*** SOURCE INFORMATION Section Begins ***

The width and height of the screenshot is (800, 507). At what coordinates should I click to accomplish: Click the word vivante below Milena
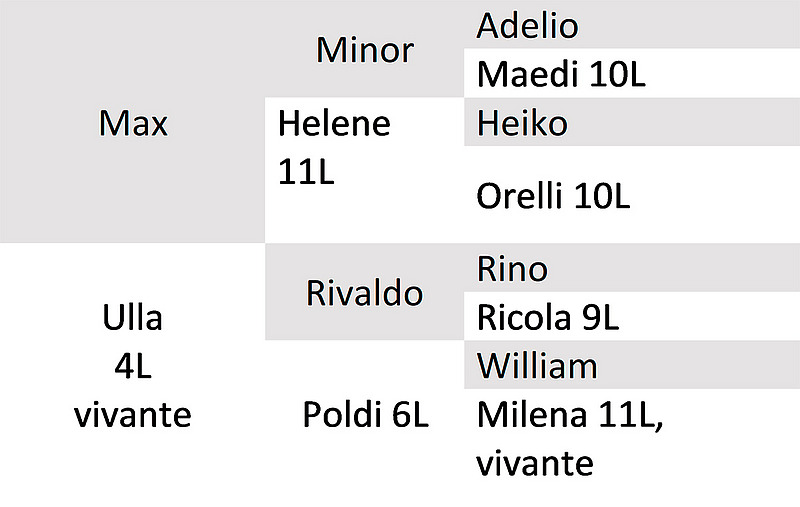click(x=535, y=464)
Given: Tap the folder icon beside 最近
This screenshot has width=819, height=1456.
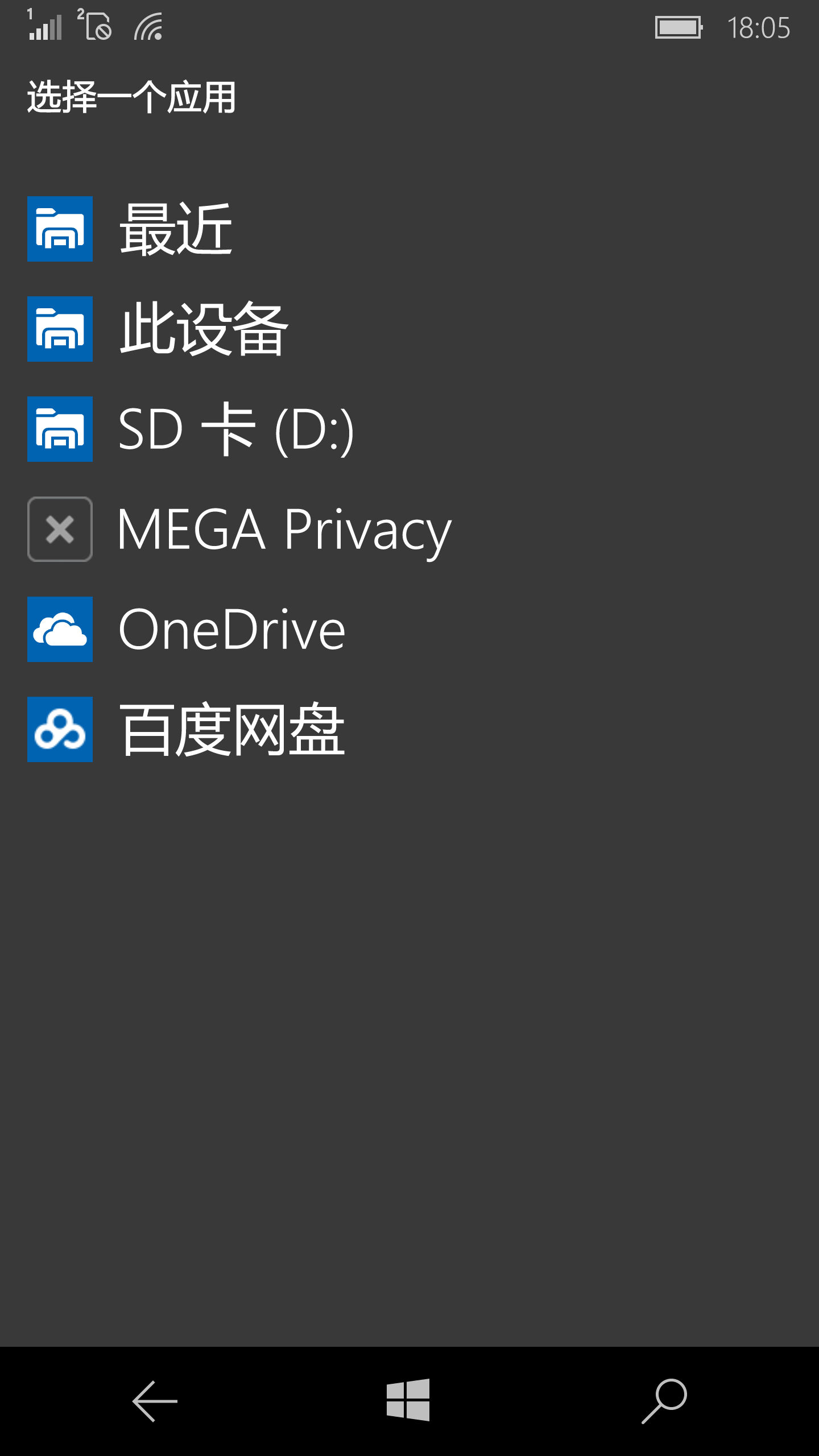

*** SOURCE INFORMATION Section Ends ***
*** SOURCE INFORMATION Section Begins ***

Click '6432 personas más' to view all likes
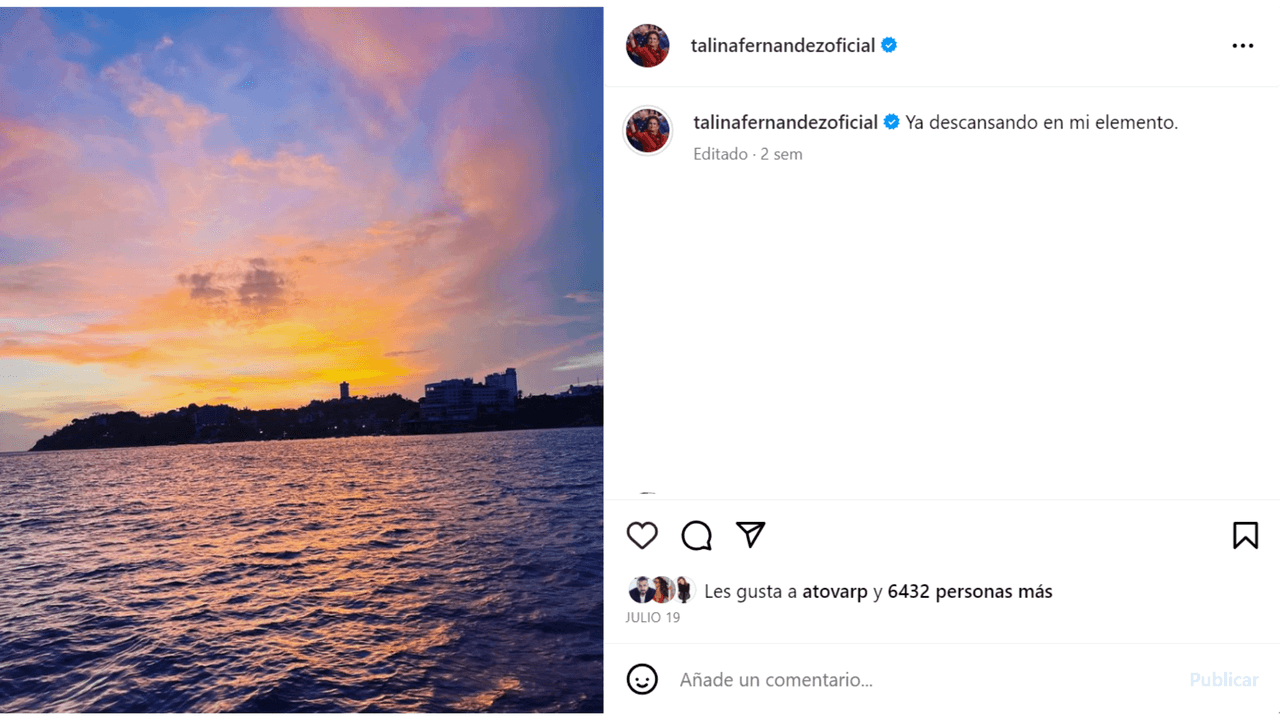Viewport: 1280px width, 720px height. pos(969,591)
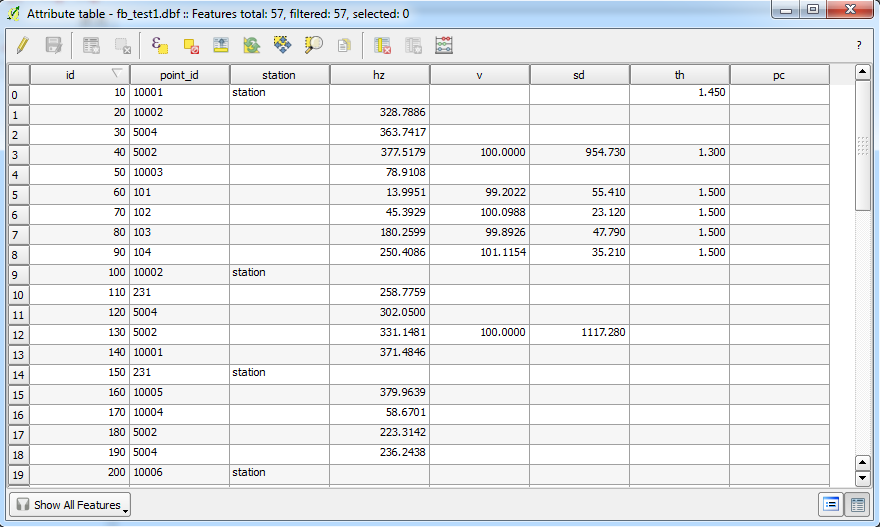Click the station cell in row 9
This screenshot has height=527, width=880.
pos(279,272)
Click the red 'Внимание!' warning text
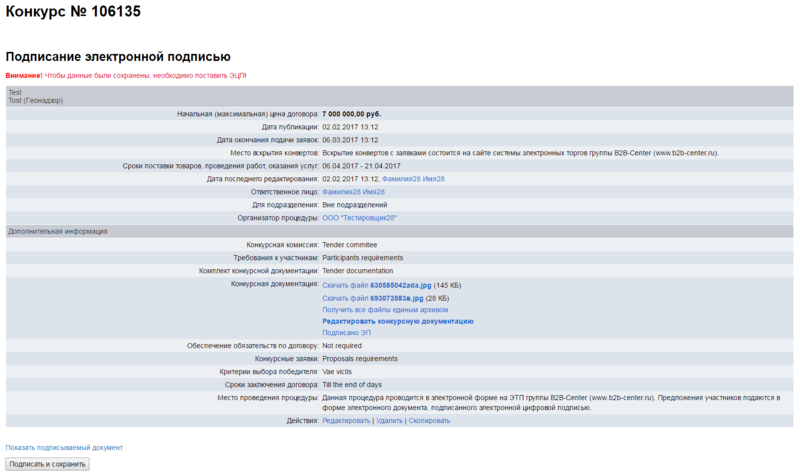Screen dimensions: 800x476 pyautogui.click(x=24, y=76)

*** SOURCE INFORMATION Section Ends ***
*** SOURCE INFORMATION Section Begins ***

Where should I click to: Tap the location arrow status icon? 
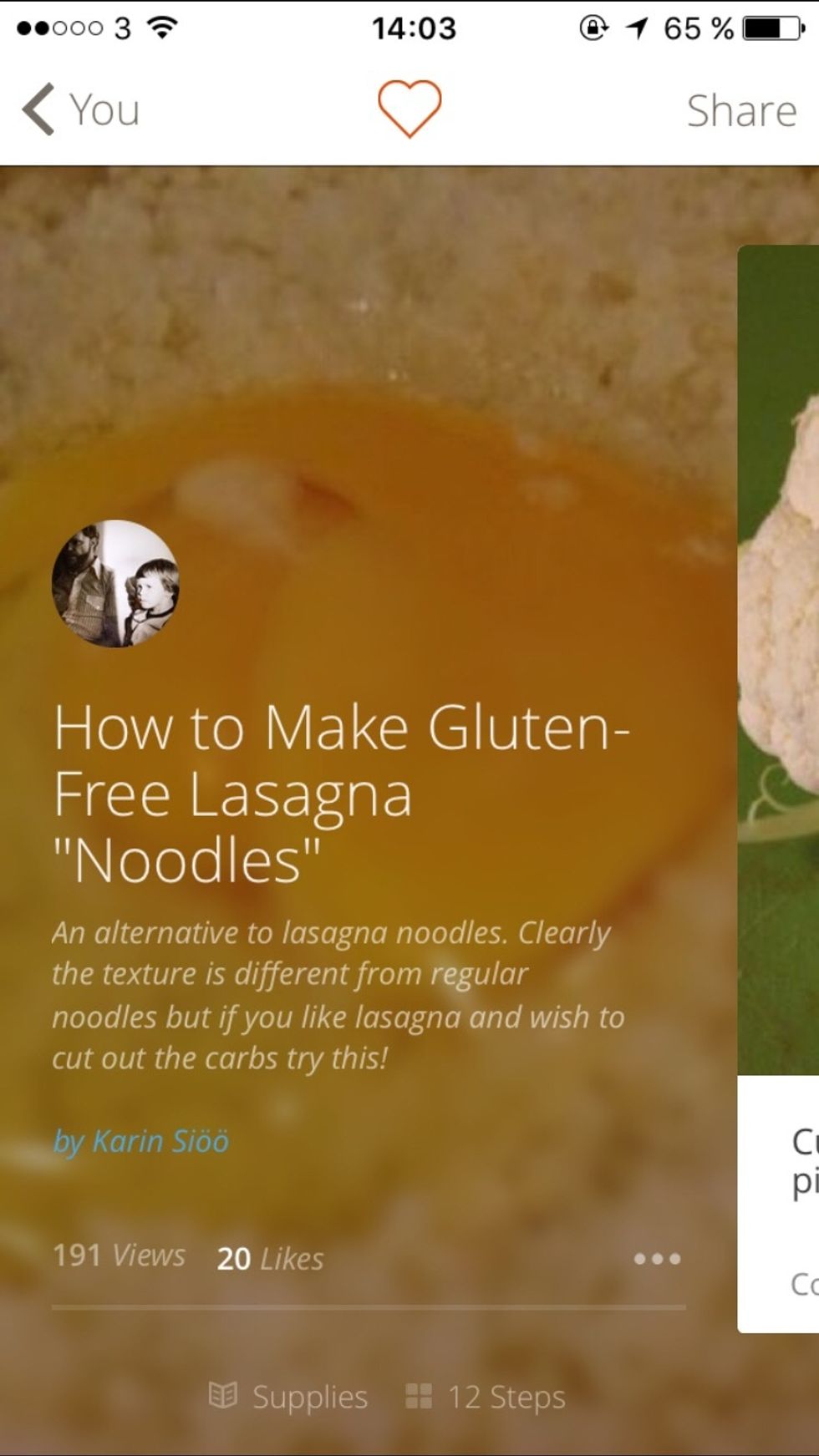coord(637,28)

*** SOURCE INFORMATION Section Ends ***

> WORK TO COMPLETE
Would you retype exactly the lines above, from the line with "Given: Tap the folder icon beside 最近" to the line with "This screenshot has width=819, height=1456.", with both end lines kept and nothing more?

> RESULT FOR THIS TASK
Given: Tap the folder icon beside 最近
This screenshot has width=819, height=1456.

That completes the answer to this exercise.